» **Records provided**
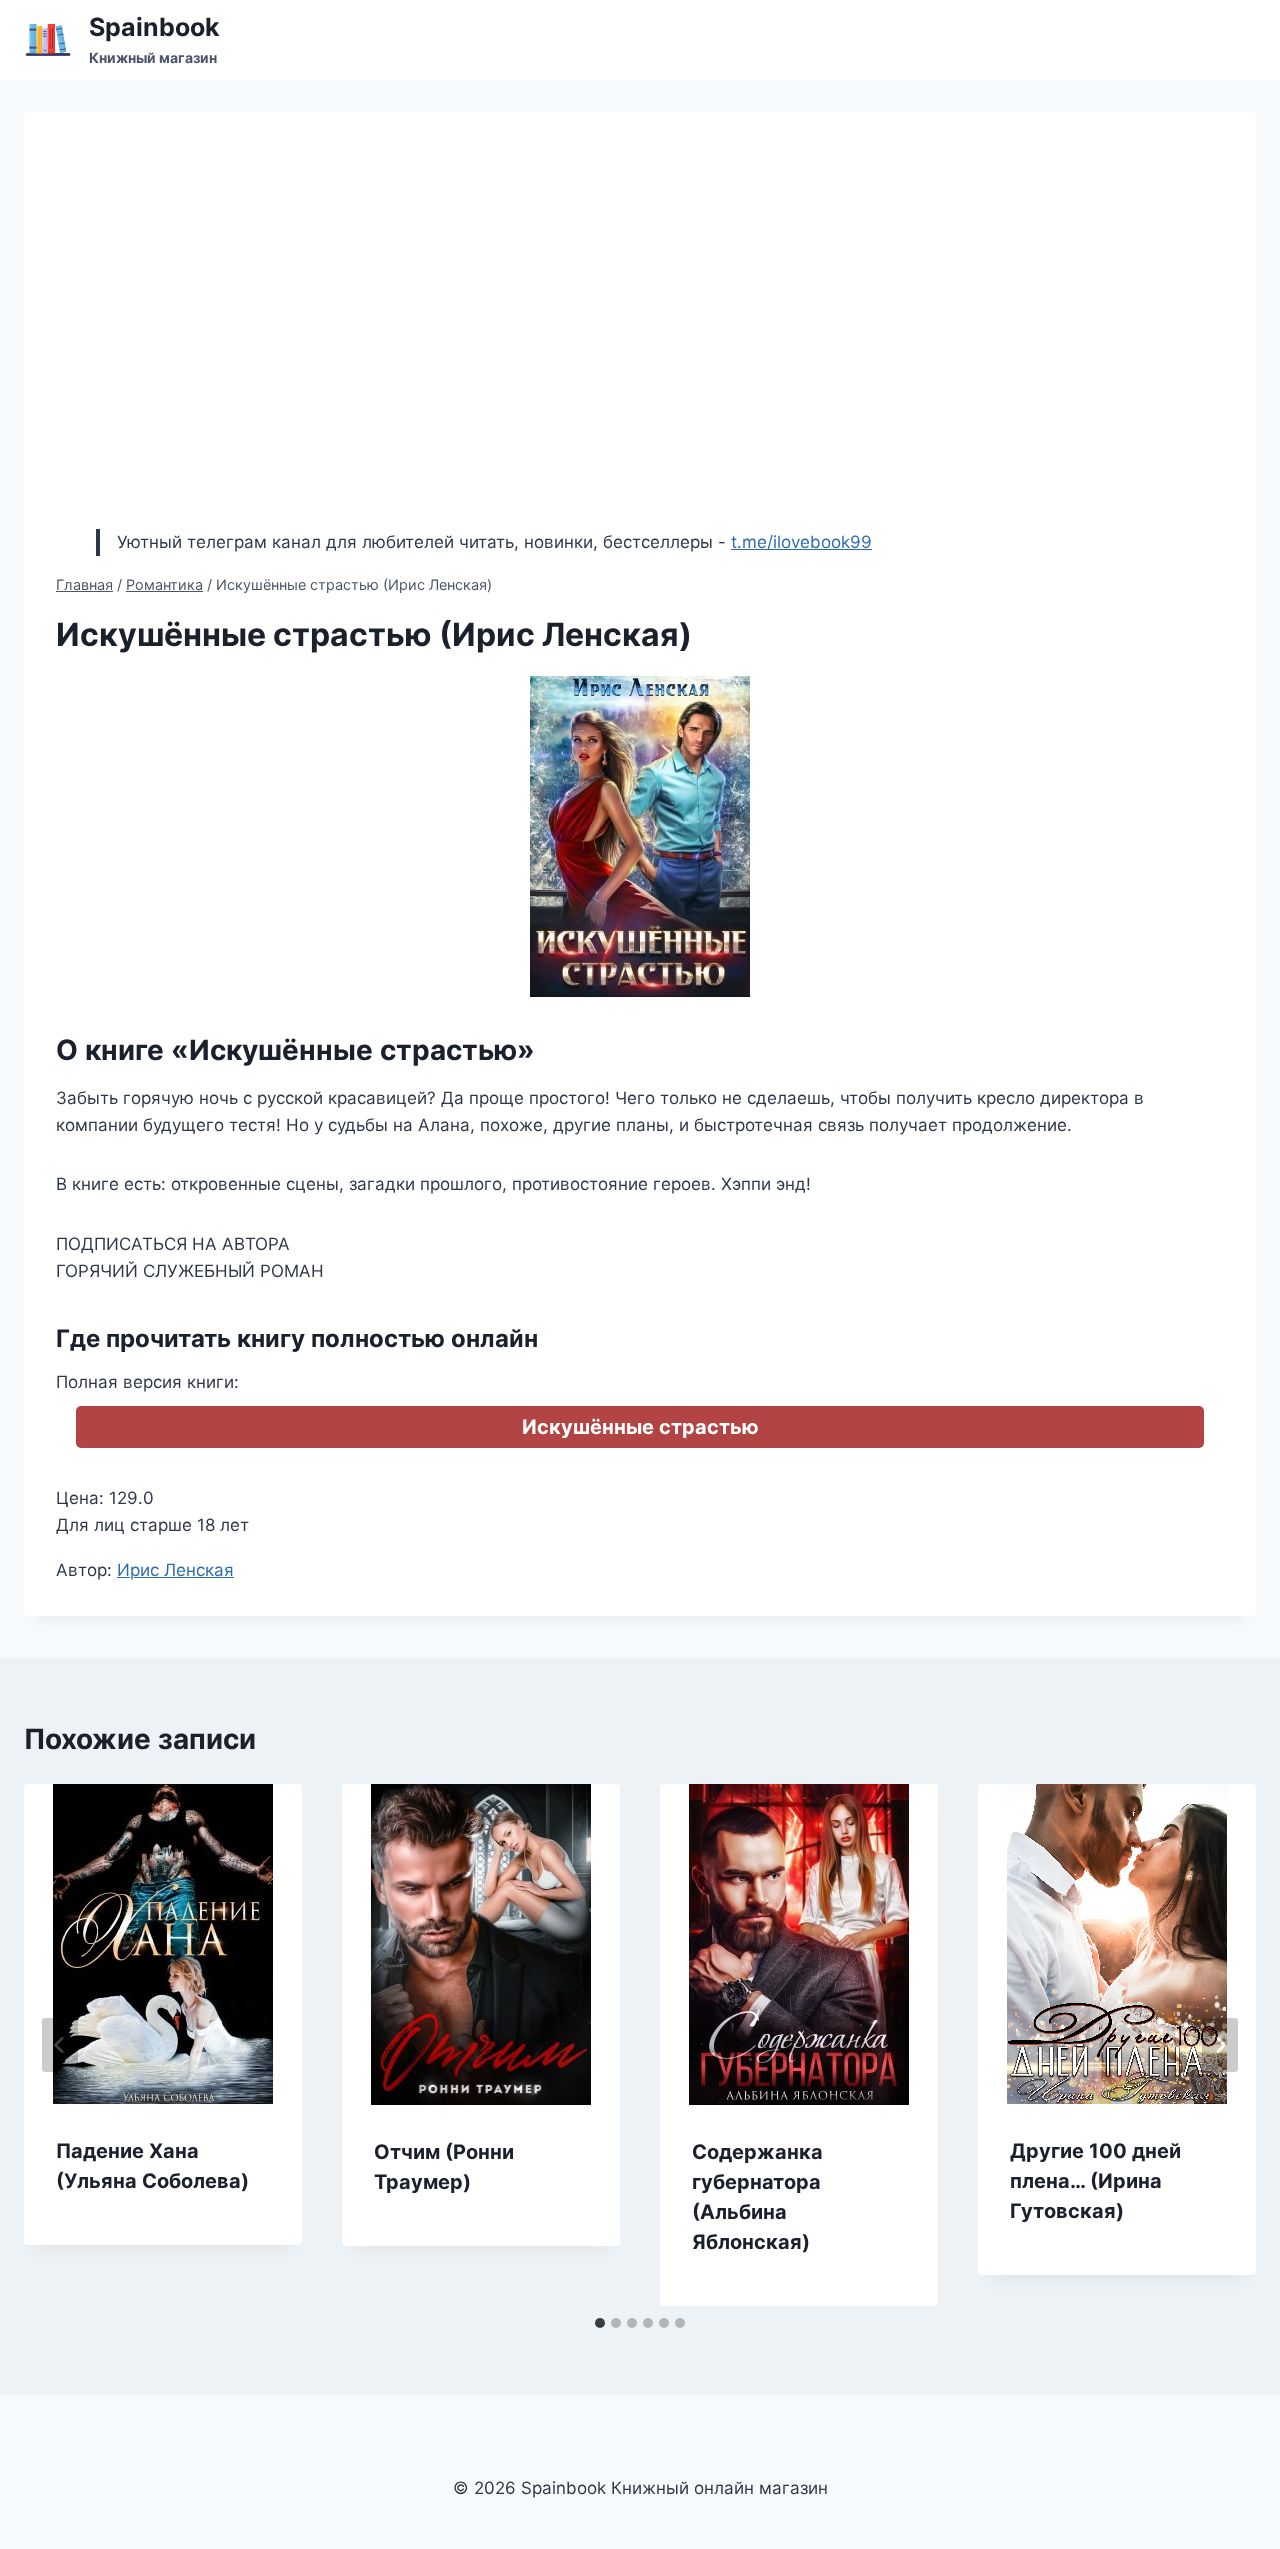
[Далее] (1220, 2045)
* * *
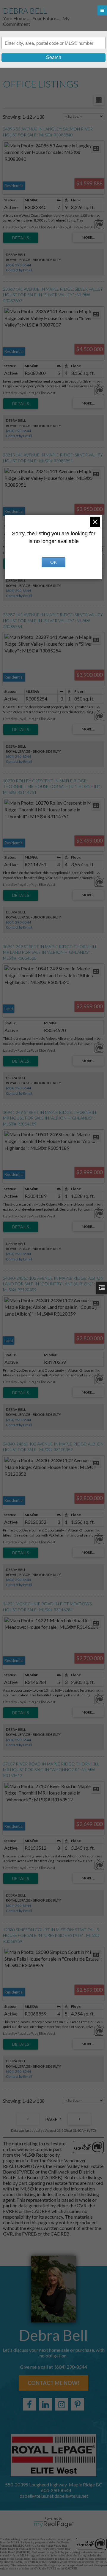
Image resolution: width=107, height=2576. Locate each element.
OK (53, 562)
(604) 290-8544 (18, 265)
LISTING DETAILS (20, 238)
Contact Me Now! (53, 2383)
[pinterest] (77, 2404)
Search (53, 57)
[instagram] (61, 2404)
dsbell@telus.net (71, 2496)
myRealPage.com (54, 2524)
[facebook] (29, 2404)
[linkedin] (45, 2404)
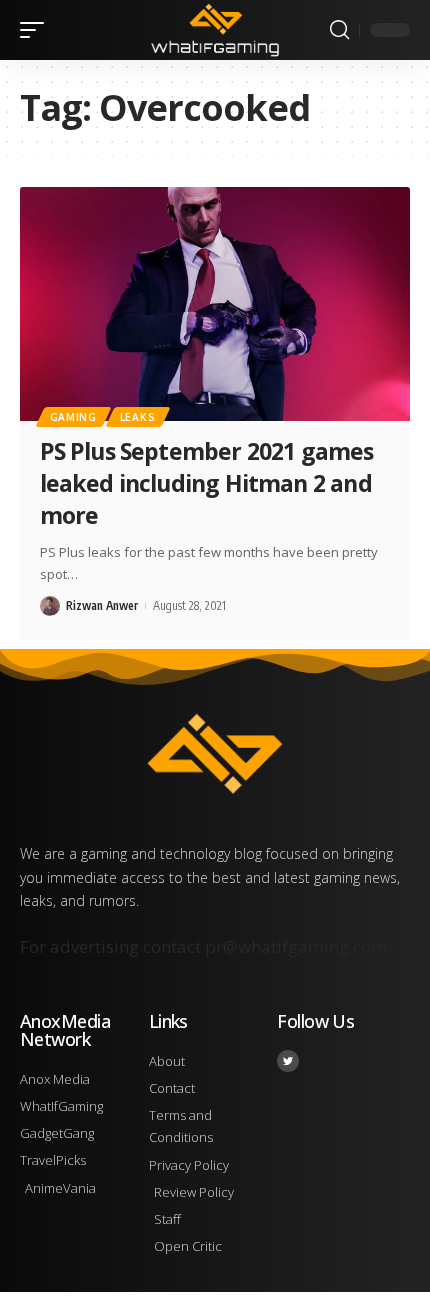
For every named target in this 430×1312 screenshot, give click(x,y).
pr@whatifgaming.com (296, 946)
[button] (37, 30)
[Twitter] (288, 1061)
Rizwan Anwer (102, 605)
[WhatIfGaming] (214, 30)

» **Instructions for the task**
Using the entries above, extract exactly the lines from the one that contains "[linkedin] (45, 2404)" through the one that contains "[WhatIfGaming] (214, 30)". Do not carry over any pictures.

» **Response box**
[linkedin] (45, 2404)
For every named target in this 430×1312 screenshot, give click(x,y).
pr@whatifgaming.com (296, 946)
[button] (37, 30)
[Twitter] (288, 1061)
Rizwan Anwer (102, 605)
[WhatIfGaming] (214, 30)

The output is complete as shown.